THERE’S A NOT INSIGNIFICANT legacy of terrible movies about poor brown kids being taught out of poverty by godly white people like Sandra Bullock. Mira Nair’s Queen of Katwe isn’t one of those movies. The lack of a white savior spares this Disney family film from being a schmaltzy embarrassment. Is that faint praise? Yeah, maybe.

Queen of Katwe’s protagonist—a Ugandan tween named Phiona—dominates at chess with the help of a teacher, yes, but that teacher is a black, Ugandan one, Robert (David Oyelowo). Robert teaches the slum kids chess because these kids are fighters, and chess is a game for fighters. The scrappiest, fightiest of them all is Phiona (Madina Nalwanga), who quickly demonstrates that just because you can’t read, that doesn’t mean you can’t slay all day on the chess board. It’s based on a true story, BTW. Awesome!

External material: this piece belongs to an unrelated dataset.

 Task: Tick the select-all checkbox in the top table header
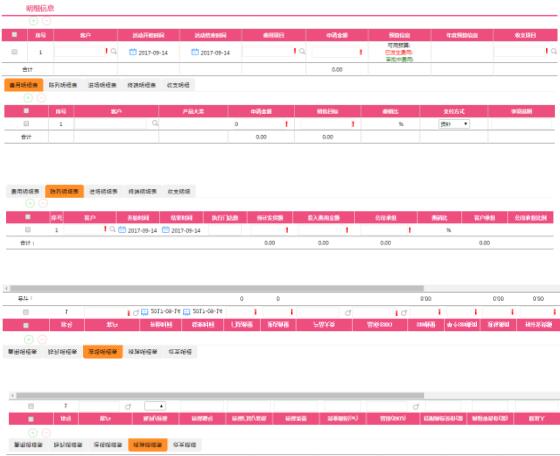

What I liked about Queen of Katwe is something mainstream American audiences rarely see: an inspiring family film that doesn’t try to gloss up the protagonist’s impoverished backstory. Also, Phiona’s rise to chess prodigy seems realistic in that obviously all precocious tweens are occasionally also asshole jerk tweens, and while Phiona’s mom (Lupita Nyong’o) is appropriately supportive, she’s also like, “Hey, chess doesn’t pay the bills, so can you still work?” Humans don’t have to be flawless to have interesting, valuable stories to tell. These are not magical black people. They’re just people.

Families looking for a not-cartoon movie to see together should know, however, that Queen of Katwe isn’t a fast movie. It’s not short, either. It’s maybe meant for the children and families who have the patience for stuff like chess in the first place. So yeah, it’s a little boring, but if “not racist” and “for smart kids” is your family’s deal, Queen of Katwe might be a movie for you.